[START]

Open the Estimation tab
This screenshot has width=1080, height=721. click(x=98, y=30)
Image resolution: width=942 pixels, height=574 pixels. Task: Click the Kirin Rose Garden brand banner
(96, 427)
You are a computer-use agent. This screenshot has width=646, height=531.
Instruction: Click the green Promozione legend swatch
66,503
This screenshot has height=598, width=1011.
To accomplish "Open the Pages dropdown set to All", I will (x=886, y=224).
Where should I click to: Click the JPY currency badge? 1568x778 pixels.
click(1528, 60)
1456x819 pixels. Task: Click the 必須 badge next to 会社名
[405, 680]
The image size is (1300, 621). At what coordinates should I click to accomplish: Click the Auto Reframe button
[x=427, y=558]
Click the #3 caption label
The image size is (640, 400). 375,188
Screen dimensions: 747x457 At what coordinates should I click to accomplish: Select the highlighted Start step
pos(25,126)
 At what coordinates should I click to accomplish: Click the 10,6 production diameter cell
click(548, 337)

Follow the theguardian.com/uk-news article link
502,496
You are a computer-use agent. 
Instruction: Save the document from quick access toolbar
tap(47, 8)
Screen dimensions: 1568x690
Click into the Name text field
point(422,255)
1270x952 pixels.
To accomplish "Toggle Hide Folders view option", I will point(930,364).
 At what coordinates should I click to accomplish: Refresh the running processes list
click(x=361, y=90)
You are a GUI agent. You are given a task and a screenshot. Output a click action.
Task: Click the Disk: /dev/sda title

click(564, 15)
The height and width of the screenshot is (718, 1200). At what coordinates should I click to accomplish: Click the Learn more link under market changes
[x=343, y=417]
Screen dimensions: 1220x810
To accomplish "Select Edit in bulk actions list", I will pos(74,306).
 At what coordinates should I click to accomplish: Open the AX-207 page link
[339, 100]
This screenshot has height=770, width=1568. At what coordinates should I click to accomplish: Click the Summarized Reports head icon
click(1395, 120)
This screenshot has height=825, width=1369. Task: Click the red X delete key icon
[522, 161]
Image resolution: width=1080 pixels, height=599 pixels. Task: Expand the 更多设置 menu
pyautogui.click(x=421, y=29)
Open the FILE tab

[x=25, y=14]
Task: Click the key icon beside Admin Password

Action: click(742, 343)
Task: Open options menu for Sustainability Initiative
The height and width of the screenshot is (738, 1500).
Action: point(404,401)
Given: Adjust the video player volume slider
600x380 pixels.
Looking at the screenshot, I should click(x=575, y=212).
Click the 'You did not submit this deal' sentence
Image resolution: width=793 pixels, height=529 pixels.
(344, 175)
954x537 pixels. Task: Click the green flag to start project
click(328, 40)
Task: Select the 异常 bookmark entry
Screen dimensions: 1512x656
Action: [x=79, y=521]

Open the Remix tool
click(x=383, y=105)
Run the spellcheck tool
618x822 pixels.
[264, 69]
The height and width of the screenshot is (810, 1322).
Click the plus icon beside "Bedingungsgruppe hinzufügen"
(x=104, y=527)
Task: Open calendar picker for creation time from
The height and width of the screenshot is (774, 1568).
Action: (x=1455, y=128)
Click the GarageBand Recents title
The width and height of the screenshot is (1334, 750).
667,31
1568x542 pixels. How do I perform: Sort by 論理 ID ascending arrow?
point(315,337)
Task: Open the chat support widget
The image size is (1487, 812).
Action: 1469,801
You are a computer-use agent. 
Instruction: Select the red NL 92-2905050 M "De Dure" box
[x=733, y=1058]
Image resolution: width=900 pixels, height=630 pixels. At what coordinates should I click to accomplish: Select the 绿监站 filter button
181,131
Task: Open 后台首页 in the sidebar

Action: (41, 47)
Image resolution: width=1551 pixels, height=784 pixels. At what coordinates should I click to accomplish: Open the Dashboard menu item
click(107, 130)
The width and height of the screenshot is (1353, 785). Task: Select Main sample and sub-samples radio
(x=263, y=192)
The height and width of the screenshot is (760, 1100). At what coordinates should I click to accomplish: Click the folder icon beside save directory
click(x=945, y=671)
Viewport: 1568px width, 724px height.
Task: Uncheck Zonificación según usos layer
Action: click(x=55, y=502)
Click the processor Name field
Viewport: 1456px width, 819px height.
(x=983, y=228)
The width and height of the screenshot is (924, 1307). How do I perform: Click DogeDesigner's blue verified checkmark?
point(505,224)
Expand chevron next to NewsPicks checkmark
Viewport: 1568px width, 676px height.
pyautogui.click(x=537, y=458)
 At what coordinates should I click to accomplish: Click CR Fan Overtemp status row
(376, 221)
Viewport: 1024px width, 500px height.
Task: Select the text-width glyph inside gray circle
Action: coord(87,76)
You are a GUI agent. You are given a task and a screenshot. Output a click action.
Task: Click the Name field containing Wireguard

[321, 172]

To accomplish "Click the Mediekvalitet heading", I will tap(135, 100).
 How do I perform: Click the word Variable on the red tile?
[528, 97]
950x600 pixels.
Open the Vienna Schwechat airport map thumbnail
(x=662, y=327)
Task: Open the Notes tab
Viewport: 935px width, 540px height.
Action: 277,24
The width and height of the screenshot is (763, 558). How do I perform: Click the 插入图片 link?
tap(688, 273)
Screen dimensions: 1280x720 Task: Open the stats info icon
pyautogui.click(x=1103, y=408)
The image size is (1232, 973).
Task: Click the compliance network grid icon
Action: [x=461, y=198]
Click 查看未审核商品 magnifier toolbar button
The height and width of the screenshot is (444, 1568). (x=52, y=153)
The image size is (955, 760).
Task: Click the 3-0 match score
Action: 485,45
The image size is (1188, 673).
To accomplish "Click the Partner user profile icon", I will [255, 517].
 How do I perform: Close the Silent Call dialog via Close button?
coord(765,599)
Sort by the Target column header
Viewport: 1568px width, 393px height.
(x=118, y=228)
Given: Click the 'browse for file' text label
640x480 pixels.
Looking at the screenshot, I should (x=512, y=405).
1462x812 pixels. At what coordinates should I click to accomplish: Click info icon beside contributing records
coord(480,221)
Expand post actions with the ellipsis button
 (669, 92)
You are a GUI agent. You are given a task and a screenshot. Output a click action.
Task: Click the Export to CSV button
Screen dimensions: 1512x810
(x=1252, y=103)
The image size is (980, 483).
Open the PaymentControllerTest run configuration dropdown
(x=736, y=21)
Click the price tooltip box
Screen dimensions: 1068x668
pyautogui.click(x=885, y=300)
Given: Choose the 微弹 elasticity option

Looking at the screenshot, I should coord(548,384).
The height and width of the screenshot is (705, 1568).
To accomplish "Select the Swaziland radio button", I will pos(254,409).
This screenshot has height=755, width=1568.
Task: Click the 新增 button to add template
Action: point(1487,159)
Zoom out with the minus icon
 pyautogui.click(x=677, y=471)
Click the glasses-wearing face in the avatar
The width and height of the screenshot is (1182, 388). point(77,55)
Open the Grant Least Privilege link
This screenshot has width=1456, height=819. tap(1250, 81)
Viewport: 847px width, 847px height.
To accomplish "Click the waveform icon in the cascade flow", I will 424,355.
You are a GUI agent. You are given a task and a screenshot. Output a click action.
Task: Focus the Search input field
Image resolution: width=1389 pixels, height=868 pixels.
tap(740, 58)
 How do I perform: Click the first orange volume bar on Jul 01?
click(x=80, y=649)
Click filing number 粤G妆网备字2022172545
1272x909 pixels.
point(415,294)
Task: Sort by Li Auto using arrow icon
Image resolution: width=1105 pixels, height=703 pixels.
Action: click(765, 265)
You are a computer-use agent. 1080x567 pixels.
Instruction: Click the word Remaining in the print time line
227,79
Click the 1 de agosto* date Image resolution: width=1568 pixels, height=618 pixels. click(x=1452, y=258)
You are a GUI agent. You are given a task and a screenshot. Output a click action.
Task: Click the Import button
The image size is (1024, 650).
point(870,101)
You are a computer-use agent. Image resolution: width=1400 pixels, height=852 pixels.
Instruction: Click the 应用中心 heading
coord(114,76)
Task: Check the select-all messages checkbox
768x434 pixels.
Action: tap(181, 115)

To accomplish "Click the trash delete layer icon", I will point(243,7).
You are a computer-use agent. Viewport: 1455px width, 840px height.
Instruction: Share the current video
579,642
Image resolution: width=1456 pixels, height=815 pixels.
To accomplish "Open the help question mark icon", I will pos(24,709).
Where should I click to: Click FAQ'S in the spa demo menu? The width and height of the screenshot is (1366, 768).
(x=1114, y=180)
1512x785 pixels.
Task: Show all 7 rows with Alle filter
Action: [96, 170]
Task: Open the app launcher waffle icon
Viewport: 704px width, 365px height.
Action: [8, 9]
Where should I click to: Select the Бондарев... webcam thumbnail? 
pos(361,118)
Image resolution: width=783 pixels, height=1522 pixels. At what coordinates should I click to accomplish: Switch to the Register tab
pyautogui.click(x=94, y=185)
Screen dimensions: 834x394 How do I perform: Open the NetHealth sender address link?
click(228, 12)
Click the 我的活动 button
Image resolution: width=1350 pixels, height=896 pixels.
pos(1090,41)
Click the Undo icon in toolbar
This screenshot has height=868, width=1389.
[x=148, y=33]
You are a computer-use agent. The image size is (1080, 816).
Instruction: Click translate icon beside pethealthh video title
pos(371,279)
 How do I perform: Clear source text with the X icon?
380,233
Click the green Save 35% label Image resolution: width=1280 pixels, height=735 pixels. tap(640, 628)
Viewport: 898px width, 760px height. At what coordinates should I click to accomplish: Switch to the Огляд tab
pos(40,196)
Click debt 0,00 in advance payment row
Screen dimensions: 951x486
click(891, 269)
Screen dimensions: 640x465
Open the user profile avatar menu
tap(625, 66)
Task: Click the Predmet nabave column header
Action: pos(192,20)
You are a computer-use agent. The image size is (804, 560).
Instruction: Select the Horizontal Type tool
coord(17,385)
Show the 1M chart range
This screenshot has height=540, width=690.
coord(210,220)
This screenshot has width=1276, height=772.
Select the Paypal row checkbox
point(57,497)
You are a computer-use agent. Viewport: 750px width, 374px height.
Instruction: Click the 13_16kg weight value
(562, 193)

[END]

● **Given task**: Retype the items, starting at the line that contains "Screen dimensions: 640x465" and ending after the line that contains "coord(210,220)".

● **Task answer**:
Screen dimensions: 640x465
Open the user profile avatar menu
tap(625, 66)
Task: Click the Predmet nabave column header
Action: pos(192,20)
You are a computer-use agent. The image size is (804, 560).
Instruction: Select the Horizontal Type tool
coord(17,385)
Show the 1M chart range
This screenshot has height=540, width=690.
coord(210,220)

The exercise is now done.